Data records:
::::

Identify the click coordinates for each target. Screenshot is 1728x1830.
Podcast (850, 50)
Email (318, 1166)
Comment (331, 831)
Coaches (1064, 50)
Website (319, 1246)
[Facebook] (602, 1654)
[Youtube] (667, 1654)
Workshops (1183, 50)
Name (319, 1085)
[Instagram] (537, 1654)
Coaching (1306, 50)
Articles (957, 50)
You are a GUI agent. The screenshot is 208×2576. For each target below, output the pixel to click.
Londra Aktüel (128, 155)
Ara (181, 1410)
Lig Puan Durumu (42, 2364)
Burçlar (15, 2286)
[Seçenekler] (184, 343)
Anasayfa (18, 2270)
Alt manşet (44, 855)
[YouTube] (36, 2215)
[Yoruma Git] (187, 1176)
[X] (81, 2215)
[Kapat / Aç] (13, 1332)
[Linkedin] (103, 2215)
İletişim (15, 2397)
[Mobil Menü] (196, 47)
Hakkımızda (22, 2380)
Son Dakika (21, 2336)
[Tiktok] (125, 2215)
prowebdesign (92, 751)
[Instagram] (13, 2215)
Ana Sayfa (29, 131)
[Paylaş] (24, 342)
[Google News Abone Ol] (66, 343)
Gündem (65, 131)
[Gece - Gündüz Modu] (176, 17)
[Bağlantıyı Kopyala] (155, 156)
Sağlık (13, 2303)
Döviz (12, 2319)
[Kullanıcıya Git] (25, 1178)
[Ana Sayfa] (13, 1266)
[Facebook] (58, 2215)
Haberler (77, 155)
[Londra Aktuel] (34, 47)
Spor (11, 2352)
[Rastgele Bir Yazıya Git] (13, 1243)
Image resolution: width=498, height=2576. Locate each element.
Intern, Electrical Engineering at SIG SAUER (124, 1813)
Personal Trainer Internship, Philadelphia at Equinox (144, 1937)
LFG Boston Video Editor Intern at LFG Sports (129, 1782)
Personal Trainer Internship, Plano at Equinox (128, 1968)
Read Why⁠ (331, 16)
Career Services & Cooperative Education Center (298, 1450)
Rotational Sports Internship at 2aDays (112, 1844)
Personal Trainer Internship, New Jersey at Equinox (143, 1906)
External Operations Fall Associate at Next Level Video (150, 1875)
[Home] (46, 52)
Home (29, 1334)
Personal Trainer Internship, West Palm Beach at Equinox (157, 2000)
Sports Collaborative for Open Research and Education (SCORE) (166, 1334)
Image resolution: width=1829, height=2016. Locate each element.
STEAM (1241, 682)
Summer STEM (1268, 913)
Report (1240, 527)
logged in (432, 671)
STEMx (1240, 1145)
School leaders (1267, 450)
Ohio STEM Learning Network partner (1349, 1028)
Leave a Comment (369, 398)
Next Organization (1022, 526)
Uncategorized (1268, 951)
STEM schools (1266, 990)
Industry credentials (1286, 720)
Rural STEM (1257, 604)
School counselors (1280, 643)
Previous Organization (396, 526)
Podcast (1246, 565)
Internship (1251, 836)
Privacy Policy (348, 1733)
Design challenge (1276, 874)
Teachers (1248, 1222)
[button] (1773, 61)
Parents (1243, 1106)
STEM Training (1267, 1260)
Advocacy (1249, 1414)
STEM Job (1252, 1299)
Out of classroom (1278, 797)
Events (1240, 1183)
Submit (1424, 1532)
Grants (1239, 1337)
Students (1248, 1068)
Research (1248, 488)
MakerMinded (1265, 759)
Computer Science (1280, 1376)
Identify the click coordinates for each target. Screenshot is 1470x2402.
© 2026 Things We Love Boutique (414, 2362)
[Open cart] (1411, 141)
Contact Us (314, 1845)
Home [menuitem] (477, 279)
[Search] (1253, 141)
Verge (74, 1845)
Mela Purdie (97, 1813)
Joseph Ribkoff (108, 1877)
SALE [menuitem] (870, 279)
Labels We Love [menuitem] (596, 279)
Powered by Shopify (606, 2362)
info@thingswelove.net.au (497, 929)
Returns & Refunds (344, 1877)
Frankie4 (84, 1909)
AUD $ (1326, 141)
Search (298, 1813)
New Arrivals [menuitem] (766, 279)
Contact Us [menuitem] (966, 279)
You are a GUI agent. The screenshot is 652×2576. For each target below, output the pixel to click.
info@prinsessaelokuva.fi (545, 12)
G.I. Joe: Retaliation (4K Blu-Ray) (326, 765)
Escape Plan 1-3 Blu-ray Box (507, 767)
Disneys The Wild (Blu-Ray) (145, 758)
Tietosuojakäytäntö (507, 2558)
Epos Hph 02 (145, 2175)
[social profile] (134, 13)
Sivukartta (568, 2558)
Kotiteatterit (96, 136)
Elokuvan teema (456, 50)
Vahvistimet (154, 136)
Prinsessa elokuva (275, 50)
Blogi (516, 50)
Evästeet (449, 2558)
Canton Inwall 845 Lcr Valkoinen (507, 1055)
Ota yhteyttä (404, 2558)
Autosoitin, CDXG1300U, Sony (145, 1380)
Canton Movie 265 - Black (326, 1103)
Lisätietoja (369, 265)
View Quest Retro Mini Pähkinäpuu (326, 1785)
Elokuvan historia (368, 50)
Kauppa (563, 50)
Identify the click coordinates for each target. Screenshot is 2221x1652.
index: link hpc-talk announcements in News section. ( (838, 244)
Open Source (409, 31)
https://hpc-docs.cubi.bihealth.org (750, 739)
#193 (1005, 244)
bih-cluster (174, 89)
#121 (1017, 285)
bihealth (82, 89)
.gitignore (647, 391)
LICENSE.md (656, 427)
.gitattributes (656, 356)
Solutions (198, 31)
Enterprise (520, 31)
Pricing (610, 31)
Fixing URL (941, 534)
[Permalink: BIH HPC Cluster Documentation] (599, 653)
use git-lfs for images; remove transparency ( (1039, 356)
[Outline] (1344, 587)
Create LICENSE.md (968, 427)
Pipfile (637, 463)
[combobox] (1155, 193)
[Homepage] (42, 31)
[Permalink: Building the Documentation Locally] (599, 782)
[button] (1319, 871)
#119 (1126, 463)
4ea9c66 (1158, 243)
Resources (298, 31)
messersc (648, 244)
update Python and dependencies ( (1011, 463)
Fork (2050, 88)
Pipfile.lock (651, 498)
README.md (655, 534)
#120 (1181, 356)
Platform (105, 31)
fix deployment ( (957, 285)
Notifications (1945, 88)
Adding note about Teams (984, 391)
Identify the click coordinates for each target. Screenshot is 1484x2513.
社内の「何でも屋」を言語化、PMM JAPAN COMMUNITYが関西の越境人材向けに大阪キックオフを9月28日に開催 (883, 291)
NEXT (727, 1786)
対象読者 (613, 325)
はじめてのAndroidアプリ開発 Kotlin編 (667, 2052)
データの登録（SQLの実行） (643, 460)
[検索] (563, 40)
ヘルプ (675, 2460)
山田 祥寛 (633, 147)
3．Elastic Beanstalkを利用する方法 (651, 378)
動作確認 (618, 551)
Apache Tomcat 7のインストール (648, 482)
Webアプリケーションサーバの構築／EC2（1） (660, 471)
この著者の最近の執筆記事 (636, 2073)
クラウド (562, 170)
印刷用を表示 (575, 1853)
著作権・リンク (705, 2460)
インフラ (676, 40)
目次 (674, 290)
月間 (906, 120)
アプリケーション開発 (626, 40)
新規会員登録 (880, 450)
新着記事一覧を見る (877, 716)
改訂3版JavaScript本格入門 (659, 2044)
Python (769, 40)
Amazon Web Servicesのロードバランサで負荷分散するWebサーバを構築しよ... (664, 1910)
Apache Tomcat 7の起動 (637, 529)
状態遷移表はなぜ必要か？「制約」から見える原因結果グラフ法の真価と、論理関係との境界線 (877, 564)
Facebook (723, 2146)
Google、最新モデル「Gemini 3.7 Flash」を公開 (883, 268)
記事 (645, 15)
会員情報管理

::::

Work item: What is needed is an exact copy of all the records.

Response for this exercise:
Identify the click coordinates for each target. Screenshot is 1728x1830.
Podcast (850, 50)
Email (318, 1166)
Comment (331, 831)
Coaches (1064, 50)
Website (319, 1246)
[Facebook] (602, 1654)
[Youtube] (667, 1654)
Workshops (1183, 50)
Name (319, 1085)
[Instagram] (537, 1654)
Coaching (1306, 50)
Articles (957, 50)
You are a GUI agent. The screenshot is 208×2576. For each target below, output the pixel to click.
Londra Aktüel (128, 155)
Ara (181, 1410)
Lig Puan Durumu (42, 2364)
Burçlar (15, 2286)
[Seçenekler] (184, 343)
Anasayfa (18, 2270)
Alt manşet (44, 855)
[YouTube] (36, 2215)
[Yoruma Git] (187, 1176)
[X] (81, 2215)
[Kapat / Aç] (13, 1332)
[Linkedin] (103, 2215)
İletişim (15, 2397)
[Mobil Menü] (196, 47)
Hakkımızda (22, 2380)
Son Dakika (21, 2336)
[Tiktok] (125, 2215)
prowebdesign (92, 751)
[Instagram] (13, 2215)
Ana Sayfa (29, 131)
[Paylaş] (24, 342)
[Google News Abone Ol] (66, 343)
Gündem (65, 131)
[Gece - Gündüz Modu] (176, 17)
[Bağlantıyı Kopyala] (155, 156)
Sağlık (13, 2303)
Döviz (12, 2319)
[Kullanıcıya Git] (25, 1178)
[Ana Sayfa] (13, 1266)
[Facebook] (58, 2215)
Haberler (77, 155)
[Londra Aktuel] (34, 47)
Spor (11, 2352)
[Rastgele Bir Yazıya Git] (13, 1243)
Image resolution: width=498, height=2576. Locate each element.
Intern, Electrical Engineering at SIG SAUER (124, 1813)
Personal Trainer Internship, Philadelphia at Equinox (144, 1937)
LFG Boston Video Editor Intern at LFG Sports (129, 1782)
Personal Trainer Internship, Plano at Equinox (128, 1968)
Read Why⁠ (331, 16)
Career Services & Cooperative Education Center (298, 1450)
Rotational Sports Internship at 2aDays (112, 1844)
Personal Trainer Internship, New Jersey at Equinox (143, 1906)
External Operations Fall Associate at Next Level Video (150, 1875)
[Home] (46, 52)
Home (29, 1334)
Personal Trainer Internship, West Palm Beach at Equinox (157, 2000)
Sports Collaborative for Open Research and Education (SCORE) (166, 1334)
Image resolution: width=1829, height=2016. Locate each element.
STEAM (1241, 682)
Summer STEM (1268, 913)
Report (1240, 527)
logged in (432, 671)
STEMx (1240, 1145)
School leaders (1267, 450)
Ohio STEM Learning Network partner (1349, 1028)
Leave a Comment (369, 398)
Next Organization (1022, 526)
Uncategorized (1268, 951)
STEM schools (1266, 990)
Industry credentials (1286, 720)
Rural STEM (1257, 604)
School counselors (1280, 643)
Previous Organization (396, 526)
Podcast (1246, 565)
Internship (1251, 836)
Privacy Policy (348, 1733)
Design challenge (1276, 874)
Teachers (1248, 1222)
[button] (1773, 61)
Parents (1243, 1106)
STEM Training (1267, 1260)
Advocacy (1249, 1414)
STEM Job (1252, 1299)
Out of classroom (1278, 797)
Events (1240, 1183)
Submit (1424, 1532)
Grants (1239, 1337)
Students (1248, 1068)
Research (1248, 488)
MakerMinded (1265, 759)
Computer Science (1280, 1376)
Identify the click coordinates for each target. Screenshot is 1470x2402.
© 2026 Things We Love Boutique (414, 2362)
[Open cart] (1411, 141)
Contact Us (314, 1845)
Home [menuitem] (477, 279)
[Search] (1253, 141)
Verge (74, 1845)
Mela Purdie (97, 1813)
Joseph Ribkoff (108, 1877)
SALE [menuitem] (870, 279)
Labels We Love [menuitem] (596, 279)
Powered by Shopify (606, 2362)
info@thingswelove.net.au (497, 929)
Returns & Refunds (344, 1877)
Frankie4 (84, 1909)
AUD $ (1326, 141)
Search (298, 1813)
New Arrivals [menuitem] (766, 279)
Contact Us [menuitem] (966, 279)
You are a GUI agent. The screenshot is 652×2576. For each target below, output the pixel to click.
info@prinsessaelokuva.fi (545, 12)
G.I. Joe: Retaliation (4K Blu-Ray) (326, 765)
Escape Plan 1-3 Blu-ray Box (507, 767)
Disneys The Wild (Blu-Ray) (145, 758)
Tietosuojakäytäntö (507, 2558)
Epos Hph 02 (145, 2175)
[social profile] (134, 13)
Sivukartta (568, 2558)
Kotiteatterit (96, 136)
Elokuvan teema (456, 50)
Vahvistimet (154, 136)
Prinsessa elokuva (275, 50)
Blogi (516, 50)
Evästeet (449, 2558)
Canton Inwall 845 Lcr Valkoinen (507, 1055)
Ota yhteyttä (404, 2558)
Autosoitin, CDXG1300U, Sony (145, 1380)
Canton Movie 265 - Black (326, 1103)
Lisätietoja (369, 265)
View Quest Retro Mini Pähkinäpuu (326, 1785)
Elokuvan historia (368, 50)
Kauppa (563, 50)
Identify the click coordinates for each target. Screenshot is 2221x1652.
index: link hpc-talk announcements in News section. ( (838, 244)
Open Source (409, 31)
https://hpc-docs.cubi.bihealth.org (750, 739)
#193 (1005, 244)
bih-cluster (174, 89)
#121 (1017, 285)
bihealth (82, 89)
.gitignore (647, 391)
LICENSE.md (656, 427)
.gitattributes (656, 356)
Solutions (198, 31)
Enterprise (520, 31)
Pricing (610, 31)
Fixing URL (941, 534)
[Permalink: BIH HPC Cluster Documentation] (599, 653)
use git-lfs for images; remove transparency ( (1039, 356)
[Outline] (1344, 587)
Create LICENSE.md (968, 427)
Pipfile (637, 463)
[combobox] (1155, 193)
[Homepage] (42, 31)
[Permalink: Building the Documentation Locally] (599, 782)
[button] (1319, 871)
#119 (1126, 463)
4ea9c66 (1158, 243)
Resources (298, 31)
messersc (648, 244)
update Python and dependencies ( (1011, 463)
Fork (2050, 88)
Pipfile.lock (651, 498)
README.md (655, 534)
#120 (1181, 356)
Platform (105, 31)
fix deployment ( (957, 285)
Notifications (1945, 88)
Adding note about Teams (984, 391)
Identify the click coordinates for each target. Screenshot is 1484x2513.
社内の「何でも屋」を言語化、PMM JAPAN COMMUNITYが関西の越境人材向けに大阪キックオフを9月28日に開催 (883, 291)
NEXT (727, 1786)
対象読者 (613, 325)
はじめてのAndroidアプリ開発 Kotlin編 (667, 2052)
データの登録（SQLの実行） (643, 460)
[検索] (563, 40)
ヘルプ (675, 2460)
山田 祥寛 (633, 147)
3．Elastic Beanstalkを利用する方法 (651, 378)
動作確認 (618, 551)
Apache Tomcat 7のインストール (648, 482)
Webアプリケーションサーバの構築／EC2（1） (660, 471)
この著者の最近の執筆記事 (636, 2073)
クラウド (562, 170)
印刷用を表示 (575, 1853)
著作権・リンク (705, 2460)
インフラ (676, 40)
目次 (674, 290)
月間 (906, 120)
アプリケーション開発 (626, 40)
新規会員登録 (880, 450)
新着記事一覧を見る (877, 716)
改訂3版JavaScript本格入門 (659, 2044)
Python (769, 40)
Amazon Web Servicesのロードバランサで負荷分散するWebサーバを構築しよ... (664, 1910)
Apache Tomcat 7の起動 (637, 529)
状態遷移表はなぜ必要か？「制約」から見える原因結果グラフ法の真価と、論理関係との境界線 (877, 564)
Facebook (723, 2146)
Google、最新モデル「Gemini 3.7 Flash」を公開 (883, 268)
記事 (645, 15)
会員情報管理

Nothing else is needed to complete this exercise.